20 August 2012
Scrapping Sunday trading laws ‘is no magic answer’
Government plans to consider relaxing Sunday trading laws on a permanent basis have sparked criticism from groups opposing the measure.
Current legislation means that shops with a floor space of more than 3,000 square feet are normally limited to a maximum trading time of six hours on a Sunday, between the hours of 10am and 6pm.
However, for the duration of the Olympic and Paralympic Games, supermarkets and larger stores have been able to enjoy extended trading hours.
At the time of the extension, the Government stated that it was not considering making the temporary relaxation more permanent.

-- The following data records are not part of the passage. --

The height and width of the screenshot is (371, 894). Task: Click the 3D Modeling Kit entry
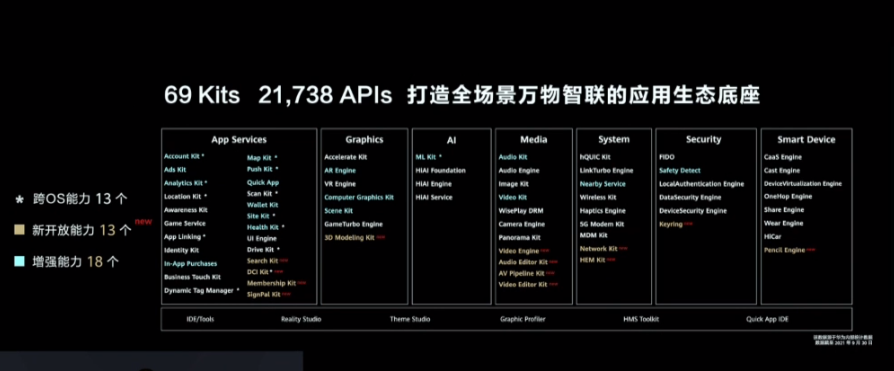coord(349,238)
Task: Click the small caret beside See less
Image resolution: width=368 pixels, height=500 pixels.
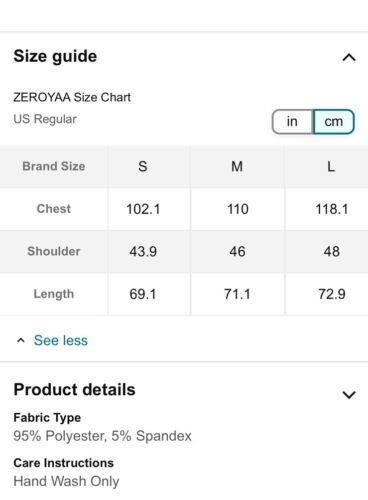Action: (x=21, y=340)
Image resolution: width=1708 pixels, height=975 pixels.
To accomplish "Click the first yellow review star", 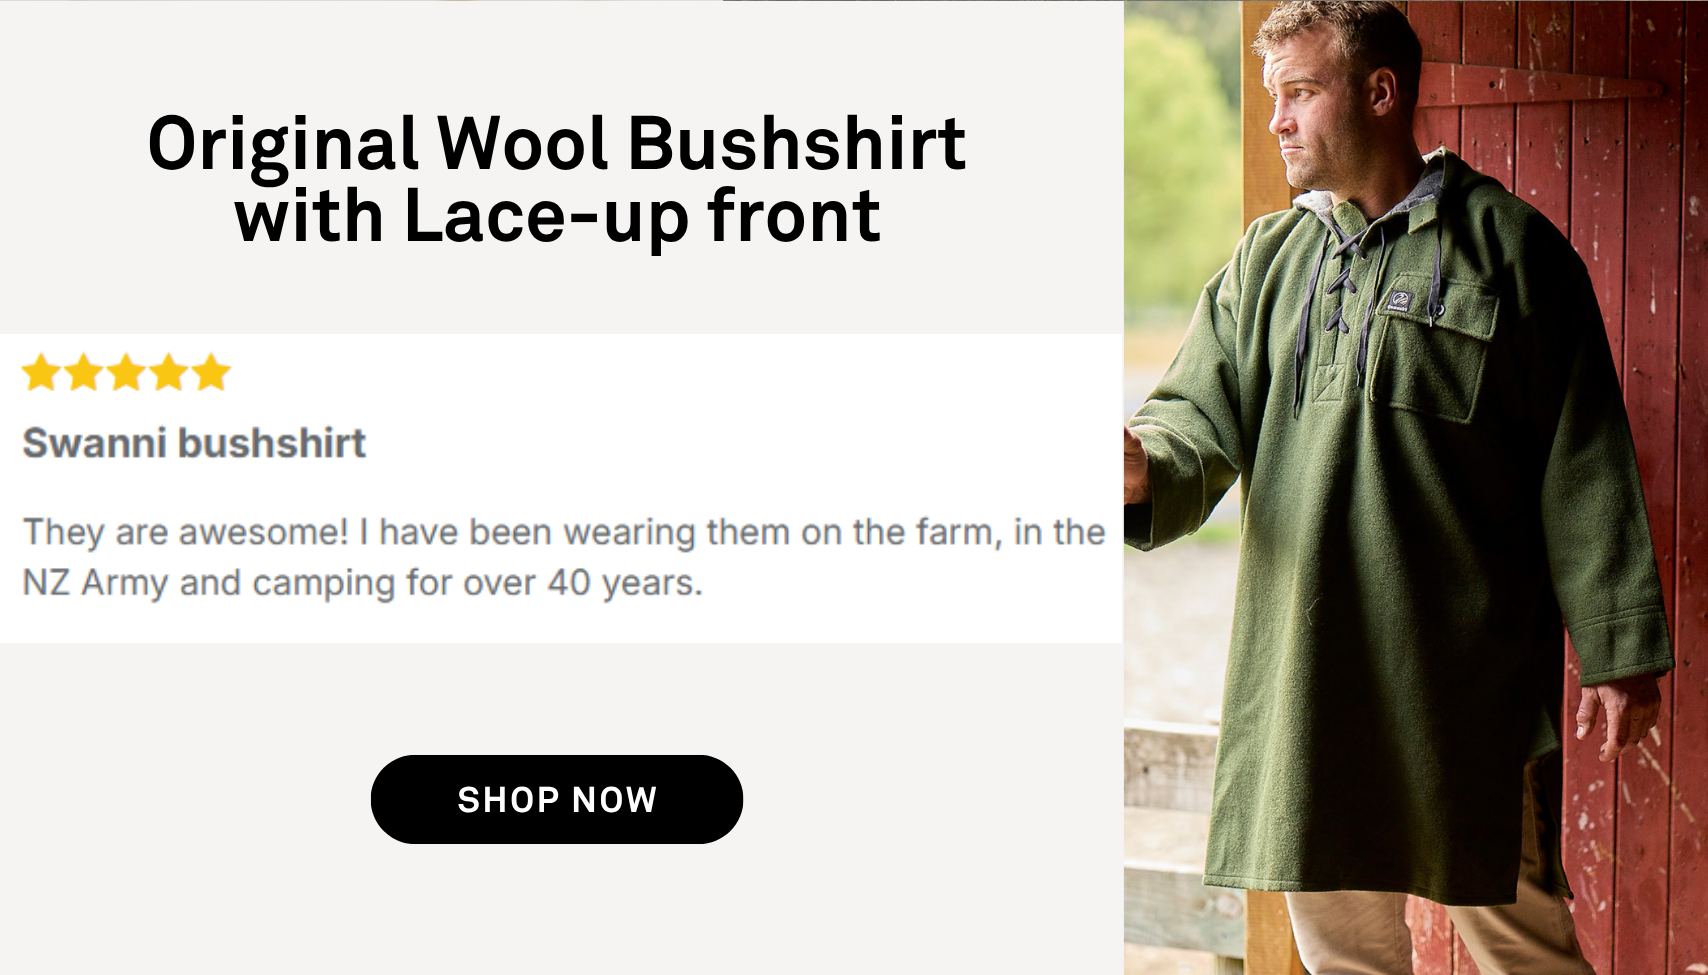I will click(41, 372).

However, communities secretary Eric Pickles has more recently commented that he is willing to consider looking at the impact of the relaxation on trade.
Responding to the news, the chief executive of Sainsbury’s, Justin King, said, ‘Maintaining Sunday’s special status has great merit for our customers and our colleagues, and relaxing Sunday Trading laws is certainly not a magic answer to economic regeneration’.
Meanwhile, the workers’ union Usdaw and the Association of Convenience Stores have commented that longer opening hours ‘won’t put more money in the pockets of shoppers’.
In a joint letter to the Sunday Telegraph, the organisations warned that ‘with margins being squeezed and sales flatlining, the last thing the retail sector needs is increased overheads for little or no return’.